The “Service-Disabled Veteran Opportunities in Small Business Act” is a clear, no-nonsense effort to hold federal agencies accountable for hitting their veteran contracting goals. If an agency doesn’t award enough contracts to small businesses owned by service-disabled veterans—a goal already set in existing law—this bill mandates immediate intervention.
The core of this legislation is simple: underperformance triggers mandatory correction. If a federal agency misses its specific annual contracting goal for Service-Disabled Veteran-Owned Small Businesses (SDVOSBs), the Small Business Administrator (SBA), working with the Office of Veterans Business Development, must step in. They are required to provide specialized training to the relevant employees at that agency. Think of it as a mandatory continuing education course for federal procurement officers who aren't getting the job done. The goal is to teach them exactly how to increase the number of contracts they give to these veteran-owned firms (SEC. 2).
Beyond the required training, the bill forces the SBA to get its act together quickly. Within 180 days of the law passing, the Administrator must develop and release official guidance and best practices for all federal agencies on how to better utilize SDVOSBs in their contracting process (SEC. 2). This means that every agency that is supposed to be meeting this goal will have a new playbook to follow.
For the average taxpayer and the veterans running these businesses, the most important part might be the transparency requirement.

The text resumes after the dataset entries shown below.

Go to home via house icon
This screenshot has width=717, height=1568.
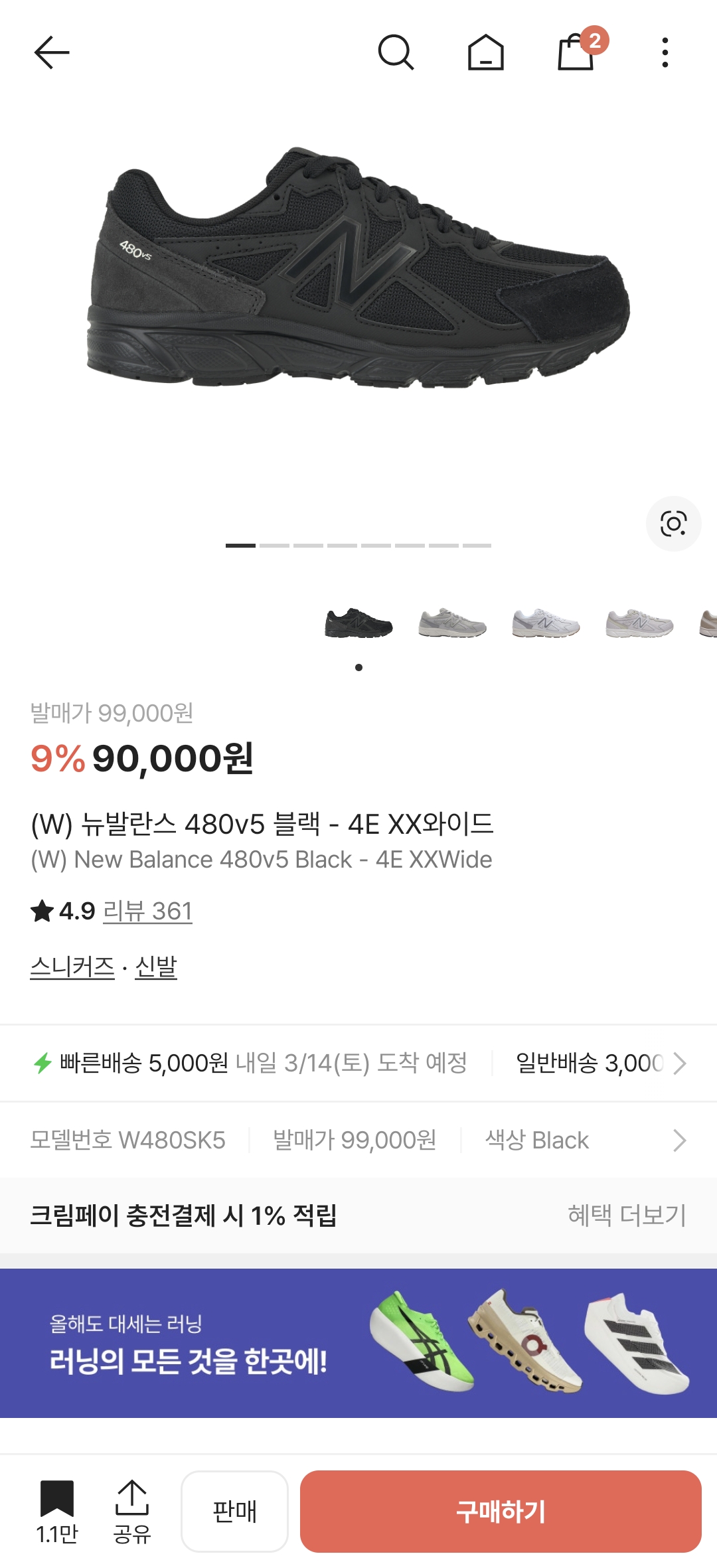point(485,52)
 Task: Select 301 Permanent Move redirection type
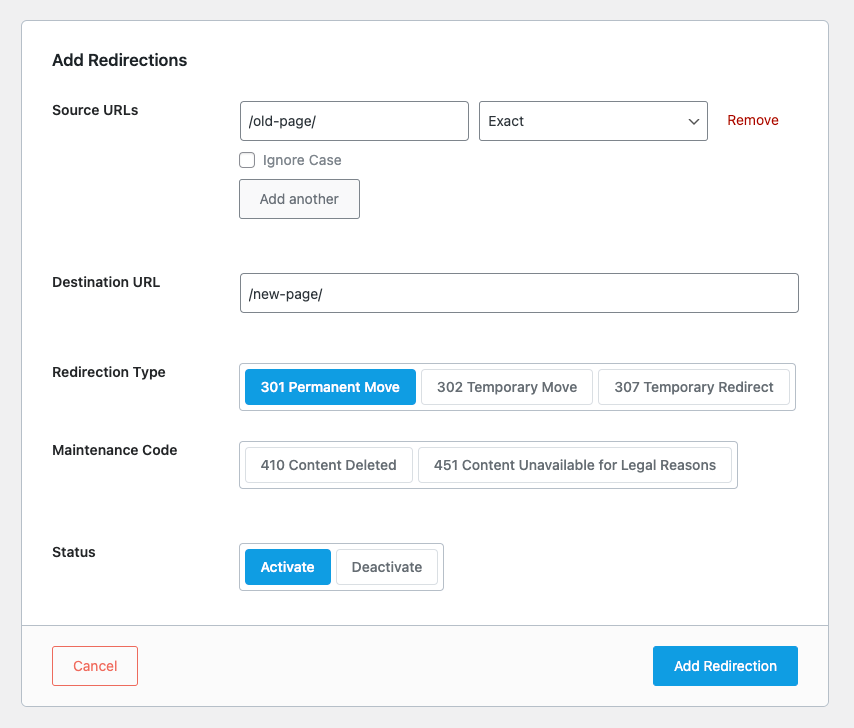[x=330, y=387]

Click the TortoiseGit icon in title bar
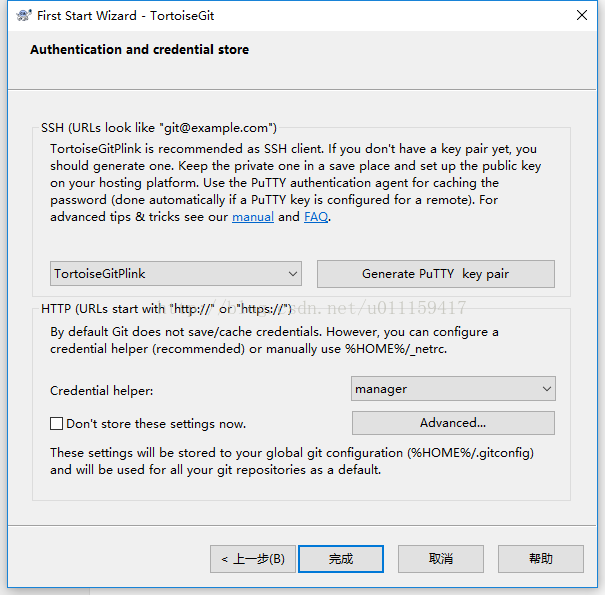[23, 16]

Starting one year after enactment, the SBA must send an annual report to Congress. This report will essentially be a public report card, listing every single federal agency that missed its SDVOSB contract goal that year, detailing how many training sessions were held, and summarizing the content of that training (SEC. 2). This puts the pressure on by publicly naming the agencies that are falling short.
For service-disabled veterans running small businesses—say, a veteran who started an IT consulting firm or a construction company—this bill is designed to open up the federal marketplace. It’s not just setting a goal; it’s building a mechanism to force compliance, which should translate into more bids and more contract awards for them. If the law works as intended, it means more reliable revenue streams and growth opportunities for businesses owned by those who served.
On the flip side, the procurement employees and leadership at federal agencies that consistently miss their goals are the ones bearing the cost of this new accountability. They will face mandatory training, increased oversight, and the public scrutiny that comes with being listed in the annual congressional report. It shifts the focus from merely having a goal on paper to actively ensuring the goal is met, putting the onus squarely on the agencies to improve their performance.